Pakistan’s rupee slumped to a near four-year low against the U.S. dollar Tuesday, the latest move downward in an effective devaluation of the currency that had been kept steady against the greenback for much of the past two years.
The rupee’s slide began Friday and continued after Pakistan’s central bank signaled a drop in its value would help the country’s economic growth. In all, the rupee has fallen 2.7% in the past three trading days, with one U.S. dollar buying 109.25 rupees in recent action, according to Thomson Reuters data.
With the exception of a short-lived plunge in July, the Pakistani rupee had held at around 105 to the dollar since late 2015, with the State Bank of Pakistan regularly intervening to maintain the currency’s value by selling down its foreign-currency reserves to buy rupees, analysts said.
But the policy has proved difficult to sustain as the country’s trade deficit has widened, thanks to a surge in imports. Net foreign-exchange reserves held by the central bank slumped to their lowest level in at least a year at the end of November.
“They have allowed [the rupee] to devalue,” said Umair Naseer, deputy head of research at Topline Securities, a brokerage firm based in Karachi, referring to the central bank.
The Pakistani rupee’s woes stand out in a year in which many emerging market currencies have performed strongly, thanks to robust global growth and relative dollar weakness as the Federal Reserve refrains from sharp interest rate increases. The Korean won has surged nearly 11% this year, while the Indian rupee has gained more than 5% against the dollar.
Until recent days Pakistan’s government has resisted calls to allow the rupee to fall, hoping that a stable currency would increase confidence in the South Asian nation’s economy. A steady exchange rate has also been seen as a way to encourage the thousands of Pakistanis who work abroad to send money home: Pakistan received $19.8 billion in foreign remittances in 2016—equivalent to 6.9% of the country’s GDP—making it the fifth-largest destination of such flows globally, according to the World Bank.
“A stable currency is seen as an electoral winner … so the authorities have been very reluctant to allow it to sell off,” said Charlie Robertson, global chief economist at Renaissance Capital.
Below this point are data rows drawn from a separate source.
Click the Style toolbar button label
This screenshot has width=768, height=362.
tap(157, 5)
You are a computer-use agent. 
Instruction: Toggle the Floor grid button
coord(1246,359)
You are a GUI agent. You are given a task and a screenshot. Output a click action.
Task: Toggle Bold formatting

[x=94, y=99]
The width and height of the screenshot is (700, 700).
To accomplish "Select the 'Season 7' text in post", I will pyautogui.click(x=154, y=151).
Pakistan is set to hold national elections in 2018 and has been plagued by political scandals, including one that led to the ouster of the prime minister in July.
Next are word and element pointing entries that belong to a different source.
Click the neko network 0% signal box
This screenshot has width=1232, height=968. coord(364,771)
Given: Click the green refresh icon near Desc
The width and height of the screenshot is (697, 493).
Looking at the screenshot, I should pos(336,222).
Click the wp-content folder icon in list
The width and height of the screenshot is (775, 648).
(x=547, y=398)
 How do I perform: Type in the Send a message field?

But a sharp rise in imports in the fiscal year ended June, driven by increased shipments of petroleum, machinery and transport equipment, and a decline in exports, have led to a widening of Pakistan’s current account deficit. The Pakistani rupee could be overvalued by around 25%, Mr. Robertson estimates.
The International Monetary Fund in June called for Pakistani officials to allow for greater flexibility in the country’s exchange rate. Typically, a weaker currency makes a country’s exports cheaper globally and makes it more expensive for local residents to buy foreign goods, which should help narrow its trade deficit.
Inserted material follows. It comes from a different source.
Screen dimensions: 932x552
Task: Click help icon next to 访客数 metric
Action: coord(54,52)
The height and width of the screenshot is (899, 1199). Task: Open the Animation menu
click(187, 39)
“There was a lot of pressure on the government to loosen its grip on the currency,” said Ruchir Desai, senior investment analyst at Asia Frontier Capital Limited in Hong Kong.
IMF officials are currently in Pakistan for discussions with the country’s leaders. Miftah Ismail, special assistant to the prime minister on economic affairs, said the devaluation has “no relation at all with the IMF.”
Pakistan’s political turmoil has sapped investor demand for the country’s stocks, even after they were admitted to MSCI’s popular index of emerging-market shares this year: The benchmark KSE 100 has dropped 20% this year. The country recently tapped the international bond markets, raising $2.5 billion.
The Asian Development Bank expects Pakistan’s GDP to grow by 5.3% in 2017 and 5.5% in 2018, slightly lower than the averages for developing Asian economies in both years.
—Saeed Shah contributed to this article.